Since 1993, the two governments have made $345.6-million in loans of varying amounts to 50 first nations. (Not all of the 60 bands negotiating needed the money.) The governments have also provided their treaty partners with another $86-million in non-repayable contributions to go toward negotiation efforts. Needless to say, the process has made many lawyers incredibly rich.
Talks are under way about what to do. One option is to forgive the loans entirely. "It's been pointed out quite frequently by first nations here in B.C. that with negotiations going on elsewhere in the country, those loans are forgiven, so they say 'why should we have to repay them?' " says Ms. Pierre.
An element of the problem is the length of time these negotiations have dragged on. Since the treaty commission opened its doors in May, 1993, only one group, the Tsawwassen First Nation, has signed a treaty. Seven other groups have reached an agreement-in-principle - one of those has been ratified but not implemented. There are 43 other groups in agreement-in-principle negotiations. Then there are nine in earlier stages.
It is a massively complicated process, of which some first nations have been a part since the commission's inception. Imagine how much money they owe. There are lots of reasons the negotiations have dragged on and plenty of blame to spread around for the delays.
Talking to Ms. Pierre, though, one gets the impression that many first nations groups believe their loans wouldn't be so sizable had it not been for time lost at the negotiating table because of federal and provincial elections. The treaty process usually grinds to a halt during these periods because government bureaucrats are waiting to see if a new regime will set new rules and conditions.
First nations communities have their own elections and they, too, can lead to delays at the bargaining table. New chiefs often bring a new tone to talks that can stymie progress that was being made under the old council. Ms. Pierre calculates eight years of negotiating time has been lost because of these outside distractions.
This, of course, is why talks over the fate of these loans could be as complicated as the treaty process itself. But the bottom line is that until the issue is dealt with, the future of negotiations is up in the air.
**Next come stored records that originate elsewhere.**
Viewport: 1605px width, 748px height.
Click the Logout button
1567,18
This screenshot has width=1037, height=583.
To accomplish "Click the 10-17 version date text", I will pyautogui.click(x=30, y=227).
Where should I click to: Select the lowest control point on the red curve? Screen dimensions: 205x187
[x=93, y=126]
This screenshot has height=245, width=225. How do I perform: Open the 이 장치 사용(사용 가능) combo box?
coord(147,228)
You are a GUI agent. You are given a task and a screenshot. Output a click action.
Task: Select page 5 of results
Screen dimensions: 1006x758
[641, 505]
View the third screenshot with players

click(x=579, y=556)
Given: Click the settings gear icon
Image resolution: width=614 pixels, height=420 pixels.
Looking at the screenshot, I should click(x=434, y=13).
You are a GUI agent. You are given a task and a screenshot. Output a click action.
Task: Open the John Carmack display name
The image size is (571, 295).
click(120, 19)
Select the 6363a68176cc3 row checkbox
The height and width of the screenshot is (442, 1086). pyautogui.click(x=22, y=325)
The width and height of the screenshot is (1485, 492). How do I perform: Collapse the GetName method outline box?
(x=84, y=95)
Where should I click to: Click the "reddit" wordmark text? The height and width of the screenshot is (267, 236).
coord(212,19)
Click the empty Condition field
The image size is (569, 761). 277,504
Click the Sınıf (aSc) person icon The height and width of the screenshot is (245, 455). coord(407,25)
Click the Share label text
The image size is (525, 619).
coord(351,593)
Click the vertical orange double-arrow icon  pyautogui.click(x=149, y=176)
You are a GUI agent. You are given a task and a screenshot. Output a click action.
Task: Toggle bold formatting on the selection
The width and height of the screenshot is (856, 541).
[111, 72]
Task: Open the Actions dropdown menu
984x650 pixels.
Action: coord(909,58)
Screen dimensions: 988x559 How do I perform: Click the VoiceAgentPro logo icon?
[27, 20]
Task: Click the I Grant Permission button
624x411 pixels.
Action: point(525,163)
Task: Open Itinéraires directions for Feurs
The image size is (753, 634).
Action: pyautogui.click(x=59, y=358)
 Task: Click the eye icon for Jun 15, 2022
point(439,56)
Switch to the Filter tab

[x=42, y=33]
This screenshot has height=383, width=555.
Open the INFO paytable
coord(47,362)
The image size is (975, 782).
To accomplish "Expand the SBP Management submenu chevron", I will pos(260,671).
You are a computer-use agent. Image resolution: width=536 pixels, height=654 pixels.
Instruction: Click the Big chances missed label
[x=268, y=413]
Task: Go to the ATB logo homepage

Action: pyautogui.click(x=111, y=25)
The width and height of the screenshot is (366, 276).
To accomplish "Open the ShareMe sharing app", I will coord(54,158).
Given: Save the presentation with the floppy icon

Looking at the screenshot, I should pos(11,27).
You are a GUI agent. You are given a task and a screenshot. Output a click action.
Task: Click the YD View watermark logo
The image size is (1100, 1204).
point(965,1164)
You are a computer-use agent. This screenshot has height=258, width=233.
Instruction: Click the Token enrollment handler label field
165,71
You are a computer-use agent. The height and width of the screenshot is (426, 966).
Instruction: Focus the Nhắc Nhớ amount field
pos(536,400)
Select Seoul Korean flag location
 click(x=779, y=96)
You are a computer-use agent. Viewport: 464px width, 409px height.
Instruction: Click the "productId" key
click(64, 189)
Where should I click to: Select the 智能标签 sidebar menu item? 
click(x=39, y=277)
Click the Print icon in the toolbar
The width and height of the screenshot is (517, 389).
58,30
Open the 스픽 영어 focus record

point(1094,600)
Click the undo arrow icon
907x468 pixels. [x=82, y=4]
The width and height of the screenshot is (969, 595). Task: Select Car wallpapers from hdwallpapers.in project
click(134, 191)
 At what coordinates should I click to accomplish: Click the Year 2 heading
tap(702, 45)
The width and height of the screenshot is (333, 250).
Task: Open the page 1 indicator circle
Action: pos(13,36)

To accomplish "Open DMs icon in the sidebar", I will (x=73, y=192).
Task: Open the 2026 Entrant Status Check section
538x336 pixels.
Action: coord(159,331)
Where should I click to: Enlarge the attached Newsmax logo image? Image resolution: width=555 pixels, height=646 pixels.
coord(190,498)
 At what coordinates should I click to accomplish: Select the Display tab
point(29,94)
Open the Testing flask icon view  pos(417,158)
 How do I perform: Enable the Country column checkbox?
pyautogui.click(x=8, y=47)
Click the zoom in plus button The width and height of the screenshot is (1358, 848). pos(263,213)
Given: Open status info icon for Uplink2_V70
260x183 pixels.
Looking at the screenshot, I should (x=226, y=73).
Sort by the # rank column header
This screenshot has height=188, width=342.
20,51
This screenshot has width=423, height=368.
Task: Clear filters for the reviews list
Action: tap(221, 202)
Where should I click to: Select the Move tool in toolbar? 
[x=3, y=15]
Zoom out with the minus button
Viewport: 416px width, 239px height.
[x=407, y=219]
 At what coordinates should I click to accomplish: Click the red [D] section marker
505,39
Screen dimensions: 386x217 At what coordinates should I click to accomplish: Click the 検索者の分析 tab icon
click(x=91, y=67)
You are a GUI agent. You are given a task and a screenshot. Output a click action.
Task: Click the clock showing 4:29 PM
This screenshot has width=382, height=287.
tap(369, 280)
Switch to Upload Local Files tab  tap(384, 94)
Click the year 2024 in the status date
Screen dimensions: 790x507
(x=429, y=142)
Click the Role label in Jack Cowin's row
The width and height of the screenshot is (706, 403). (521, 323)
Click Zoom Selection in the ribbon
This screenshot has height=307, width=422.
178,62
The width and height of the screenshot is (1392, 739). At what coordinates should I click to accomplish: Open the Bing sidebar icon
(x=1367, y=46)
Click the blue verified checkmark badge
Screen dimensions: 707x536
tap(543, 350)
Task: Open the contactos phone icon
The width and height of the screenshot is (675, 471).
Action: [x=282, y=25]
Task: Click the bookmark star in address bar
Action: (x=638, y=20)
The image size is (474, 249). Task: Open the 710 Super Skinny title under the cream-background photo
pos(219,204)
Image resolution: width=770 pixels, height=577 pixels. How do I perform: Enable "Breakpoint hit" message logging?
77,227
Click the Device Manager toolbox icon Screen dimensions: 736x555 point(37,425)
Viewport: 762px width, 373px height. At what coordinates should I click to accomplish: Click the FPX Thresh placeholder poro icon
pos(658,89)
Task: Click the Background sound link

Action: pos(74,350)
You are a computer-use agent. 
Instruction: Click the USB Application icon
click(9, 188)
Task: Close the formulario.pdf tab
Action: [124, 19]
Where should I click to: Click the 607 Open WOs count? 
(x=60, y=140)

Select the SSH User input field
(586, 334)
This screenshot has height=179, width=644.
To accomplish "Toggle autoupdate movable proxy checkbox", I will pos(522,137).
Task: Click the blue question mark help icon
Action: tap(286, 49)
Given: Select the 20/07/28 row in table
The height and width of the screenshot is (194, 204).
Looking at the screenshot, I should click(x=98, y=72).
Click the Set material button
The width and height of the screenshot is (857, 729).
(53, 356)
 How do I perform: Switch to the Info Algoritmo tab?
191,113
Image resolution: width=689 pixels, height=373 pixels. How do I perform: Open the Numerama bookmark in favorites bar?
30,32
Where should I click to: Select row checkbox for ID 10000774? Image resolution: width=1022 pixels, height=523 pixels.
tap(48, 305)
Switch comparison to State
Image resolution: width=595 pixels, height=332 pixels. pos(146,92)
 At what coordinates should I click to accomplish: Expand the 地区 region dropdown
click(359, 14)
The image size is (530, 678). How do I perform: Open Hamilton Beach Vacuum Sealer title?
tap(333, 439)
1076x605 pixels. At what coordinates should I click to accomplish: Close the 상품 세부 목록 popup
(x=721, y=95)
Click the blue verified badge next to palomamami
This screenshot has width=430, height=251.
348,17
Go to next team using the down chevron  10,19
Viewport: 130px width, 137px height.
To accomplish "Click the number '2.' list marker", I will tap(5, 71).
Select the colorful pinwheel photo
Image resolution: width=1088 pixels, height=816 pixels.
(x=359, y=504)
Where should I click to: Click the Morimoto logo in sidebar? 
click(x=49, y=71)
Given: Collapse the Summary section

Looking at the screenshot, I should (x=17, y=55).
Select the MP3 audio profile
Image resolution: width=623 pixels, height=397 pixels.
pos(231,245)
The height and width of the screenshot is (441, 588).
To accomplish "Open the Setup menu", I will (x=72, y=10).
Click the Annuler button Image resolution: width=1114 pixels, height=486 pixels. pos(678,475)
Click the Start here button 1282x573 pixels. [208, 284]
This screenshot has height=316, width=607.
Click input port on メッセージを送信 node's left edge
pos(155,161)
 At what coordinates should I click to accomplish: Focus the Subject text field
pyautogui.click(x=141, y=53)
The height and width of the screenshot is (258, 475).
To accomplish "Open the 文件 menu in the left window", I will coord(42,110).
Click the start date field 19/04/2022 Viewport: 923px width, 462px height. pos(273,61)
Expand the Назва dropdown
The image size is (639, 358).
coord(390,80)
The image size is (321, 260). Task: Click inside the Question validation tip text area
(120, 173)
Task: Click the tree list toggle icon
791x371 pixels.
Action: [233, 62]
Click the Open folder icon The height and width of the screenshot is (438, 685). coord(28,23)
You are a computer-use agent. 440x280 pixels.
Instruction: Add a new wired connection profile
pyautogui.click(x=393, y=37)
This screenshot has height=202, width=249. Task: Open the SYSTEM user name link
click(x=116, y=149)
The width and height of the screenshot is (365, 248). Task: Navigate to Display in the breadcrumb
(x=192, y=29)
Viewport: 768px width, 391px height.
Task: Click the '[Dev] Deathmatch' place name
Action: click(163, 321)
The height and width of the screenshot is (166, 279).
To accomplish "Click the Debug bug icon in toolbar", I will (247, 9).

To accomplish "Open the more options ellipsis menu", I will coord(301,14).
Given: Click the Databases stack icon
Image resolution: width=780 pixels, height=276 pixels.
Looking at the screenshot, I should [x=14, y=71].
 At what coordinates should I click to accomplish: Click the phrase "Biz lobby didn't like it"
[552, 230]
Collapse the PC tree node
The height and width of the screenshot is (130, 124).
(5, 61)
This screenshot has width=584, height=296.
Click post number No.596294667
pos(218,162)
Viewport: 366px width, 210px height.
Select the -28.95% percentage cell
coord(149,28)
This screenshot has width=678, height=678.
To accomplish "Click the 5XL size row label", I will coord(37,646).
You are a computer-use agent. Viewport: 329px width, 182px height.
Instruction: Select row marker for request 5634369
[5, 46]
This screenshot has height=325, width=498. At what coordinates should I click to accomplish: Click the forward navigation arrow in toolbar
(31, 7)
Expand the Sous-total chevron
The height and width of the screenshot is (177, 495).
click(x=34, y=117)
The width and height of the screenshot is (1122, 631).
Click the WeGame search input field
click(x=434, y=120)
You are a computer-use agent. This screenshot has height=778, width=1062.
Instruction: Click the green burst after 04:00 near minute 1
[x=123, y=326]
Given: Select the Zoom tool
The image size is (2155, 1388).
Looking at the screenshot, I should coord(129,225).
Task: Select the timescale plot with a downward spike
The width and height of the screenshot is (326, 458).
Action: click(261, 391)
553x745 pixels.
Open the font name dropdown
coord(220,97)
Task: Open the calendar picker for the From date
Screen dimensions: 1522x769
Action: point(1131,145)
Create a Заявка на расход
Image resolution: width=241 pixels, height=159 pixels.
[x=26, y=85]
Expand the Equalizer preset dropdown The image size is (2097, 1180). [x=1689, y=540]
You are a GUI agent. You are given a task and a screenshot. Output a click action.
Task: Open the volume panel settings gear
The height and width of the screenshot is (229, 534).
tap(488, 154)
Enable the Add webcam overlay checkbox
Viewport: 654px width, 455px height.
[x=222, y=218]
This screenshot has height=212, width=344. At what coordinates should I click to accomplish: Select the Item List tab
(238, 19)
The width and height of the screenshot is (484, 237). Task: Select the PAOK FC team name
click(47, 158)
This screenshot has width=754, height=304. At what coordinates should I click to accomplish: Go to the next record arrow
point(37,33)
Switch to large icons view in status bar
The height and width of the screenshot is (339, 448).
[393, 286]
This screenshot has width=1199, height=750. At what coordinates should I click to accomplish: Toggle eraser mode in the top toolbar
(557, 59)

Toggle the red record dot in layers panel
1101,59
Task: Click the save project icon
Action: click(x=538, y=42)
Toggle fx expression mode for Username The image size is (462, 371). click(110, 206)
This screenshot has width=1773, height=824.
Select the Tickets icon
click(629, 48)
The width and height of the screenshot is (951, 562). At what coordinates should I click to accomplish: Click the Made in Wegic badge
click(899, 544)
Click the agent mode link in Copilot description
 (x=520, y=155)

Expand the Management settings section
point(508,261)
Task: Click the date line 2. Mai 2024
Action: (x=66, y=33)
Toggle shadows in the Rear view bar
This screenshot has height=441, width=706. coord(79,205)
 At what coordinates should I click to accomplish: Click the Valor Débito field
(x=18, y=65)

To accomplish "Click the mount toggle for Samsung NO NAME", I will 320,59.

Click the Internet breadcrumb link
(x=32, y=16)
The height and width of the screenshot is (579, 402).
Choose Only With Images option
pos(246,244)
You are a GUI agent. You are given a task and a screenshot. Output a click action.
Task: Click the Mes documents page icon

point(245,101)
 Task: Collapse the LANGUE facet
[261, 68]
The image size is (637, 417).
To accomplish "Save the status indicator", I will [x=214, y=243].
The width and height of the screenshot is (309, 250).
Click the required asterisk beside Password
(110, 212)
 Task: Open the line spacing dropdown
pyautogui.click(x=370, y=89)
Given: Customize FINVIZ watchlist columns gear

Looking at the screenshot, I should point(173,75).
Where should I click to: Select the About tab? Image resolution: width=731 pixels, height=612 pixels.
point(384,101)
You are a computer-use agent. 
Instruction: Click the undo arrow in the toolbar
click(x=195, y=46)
"The whole point of getting into the treaty process is to access resources to create a revenue stream that can support native communities," says Ms. Pierre. "But if at the end of the day first nations groups sign a treaty and all of the money they are supposed to get has to go to pay off their loans, what's the point? It makes no sense at all."
Some would say first nations groups should have thought about this at the outset. But then, who would have imagined that negotiations for most of the groups would drag on for seven, 10, 17 years in some cases?
My guess is the governments might be inclined to forgive the loans if there was some kind of quid pro quo attached to the clemency. We forgive the loans . you sign on the dotted line. That might seem crude, and maybe in the end unlikely, but it's hard to imagine governments forgiving loans totalling in the hundreds of millions without getting something out of the deal.
Either way, it's an ugly dilemma that is going to have to be faced sooner rather than later.